La paralización de las plantas de Lácteos Verónica y la falta de pago de salarios afectan gravemente a sus más de 700 empleados, quienes llevan medio año sin recibir la totalidad de sus sueldos. Ante este escenario, los trabajadores decidieron movilizarse hacia la Secretaría de Trabajo de Rafaela para exigir respuestas sobre su situación laboral y la reactivación productiva.
Los empleados sobreviven con trabajos temporales mientras enfrentan la creciente incertidumbre debido al abandono de la empresa por parte de sus propietarios, la familia Espiñeira. No solo acumulan deudas salariales, sino que tampoco cuentan con aportes previsionales ni pagos de jubilaciones, lo que agrava su situación económica y personal.
La crisis financiera de la empresa es profunda. Lácteos Verónica arrastra deudas significativas con empleados, proveedores y entidades bancarias. Entre los compromisos impagos destacan miles de cheques sin fondos que suman más de 14.000 millones de pesos.
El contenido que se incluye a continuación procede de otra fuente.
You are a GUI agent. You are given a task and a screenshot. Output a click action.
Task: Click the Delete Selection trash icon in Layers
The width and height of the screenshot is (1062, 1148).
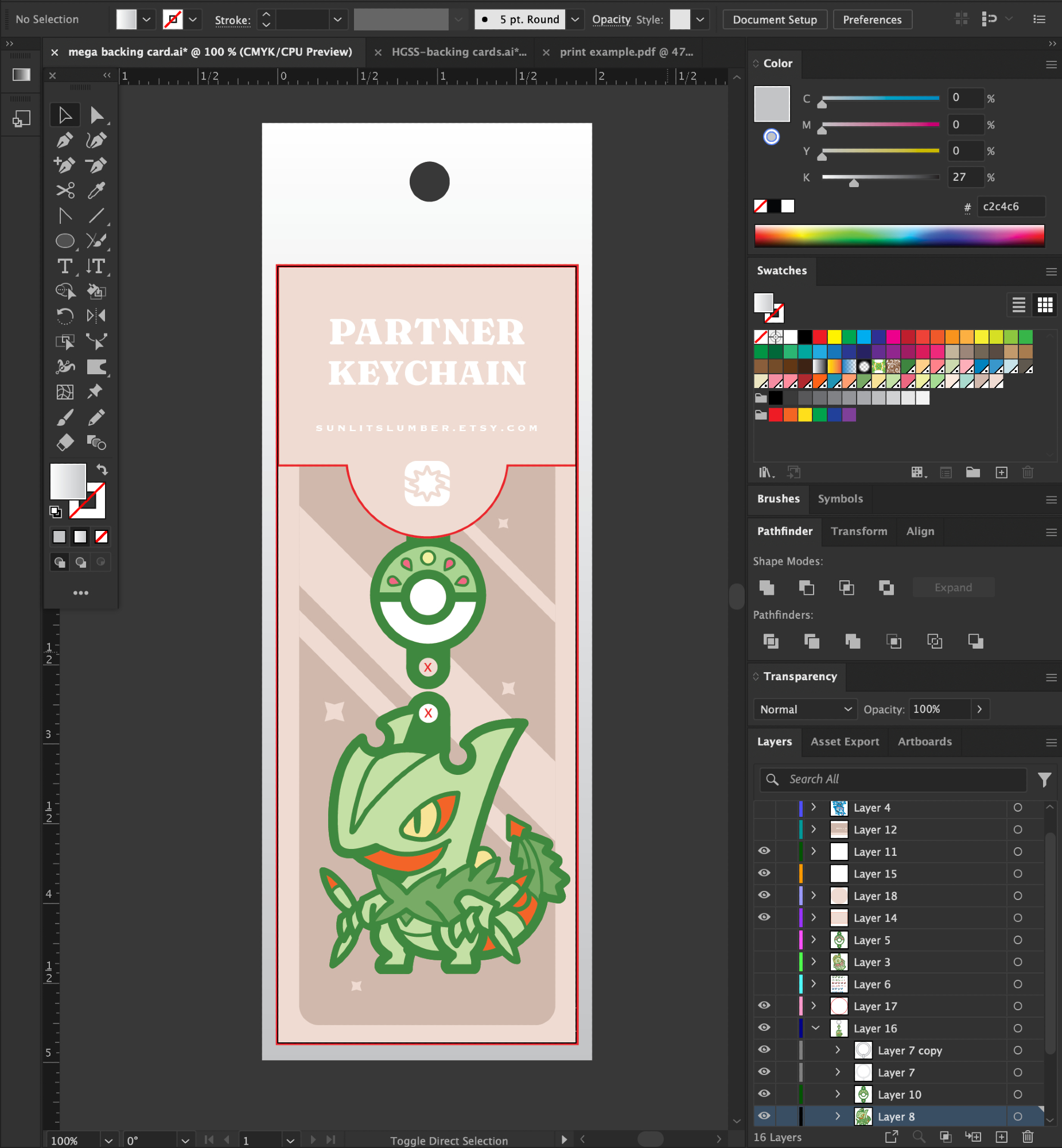(1028, 1137)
Además, cerca de 150 productores de leche, proveedores esenciales de la cadena productiva, también están afectados por la falta de pagos. La deuda con los tamberos supera los 60 millones de dólares, un monto que complica aún más la posibilidad de que la empresa se recupere.
En medio de estos problemas, circulan rumores sobre negociaciones para la venta o traspaso de las plantas durante el segundo semestre de 2026, aunque sin certezas claras para los trabajadores, quienes viven un clima de incertidumbre y desesperanza.
Mientras la empresa permanece inactiva, los empleados buscan visibilizar el conflicto mediante movilizaciones pacíficas y reclamar una solución rápida que proteja sus fuentes laborales y garantice el pago de sus derechos salariales y previsionales.